Prostaglandins of the E series were known to have cytoprotective effects on mucosal cells of the GI tract. In 1980, Tarawski and his co-workers10) reported a cytoprotective effect of dimethyl PGE2 on damaged liver cells in rats. In other animal studies, the induction of hepatic cell necrosis by murine hepatitis virus strain 3 or CCI4 could be prevented by 16, 16 dimethyl PGE2 or PGE1.9–15) Abecassis and his colleagues16) had experience with PGE1 therapy in 10 cases of virus and acetaminophen induced FHF. Their patients received continuous infusion of PGE1, 30ug/hr, for 28 days. They all survived and showed marked improvement in the clinical, biochemical and histologic parameters of FHF.
We treated our patient with a two-thirds dosage of PGE1 (20ug/hr) continuously for 28days, because her body weight was so light (38–40Kg).

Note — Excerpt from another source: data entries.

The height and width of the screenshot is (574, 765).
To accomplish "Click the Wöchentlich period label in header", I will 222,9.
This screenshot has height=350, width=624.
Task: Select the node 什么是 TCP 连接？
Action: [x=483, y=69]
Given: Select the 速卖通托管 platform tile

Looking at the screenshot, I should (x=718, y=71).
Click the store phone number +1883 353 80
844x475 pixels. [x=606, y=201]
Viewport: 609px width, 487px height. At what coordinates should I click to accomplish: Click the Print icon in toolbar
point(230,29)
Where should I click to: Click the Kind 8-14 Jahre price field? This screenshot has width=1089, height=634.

Infusion of PGE1 was started 5 days after the onset of encephalopathy. Improvement of her general condition and mental status was noted within 3 days of PGE1 infusion, but hemoperitoneum and other symptoms improved later.
Serum transaminase was not thought to be a good parameter for the estimation of liver dysfunction or regeneration because of massive hepatic necrosis brought on by the rapidly decreased enzyme level.
Prothrombin time and serum bilirubin level returned to normal values about 12 weeks later. It was suggested that bile recanaliculization may have been delayed in comparison with the regeneration of hepatocytes. We tried a plasma exchange, hoping to decrease her bilirubin level. There was little effect.
Although a liver biopsy was not done, serial radioisotope imaging of the liver showed progressive regeneration of the liver parenchyma (Fig. 2).
Pancytopenia was observed transiently and may have been due to decreased G-CSF function to GEEM colony forming multipotent stem cells by PGE1.21–23)
Although the patient suffered from aplastic anemia and had many poor prognostic features, such as prolonged prothrombin time, high serum bilirubin level and low serum albumin, she recovered and showed improvement of all clinical and biochemical parameters. She also recovered from aplastic anemia with improved bone marrow findings (Fig. 3).
In conclusion, the early intervention of continuous infusion of PGE1 and meticulous supportive care provides hope for cases of acvte FHF. We expect that investigational trials of our modality will be conducted at other institutes.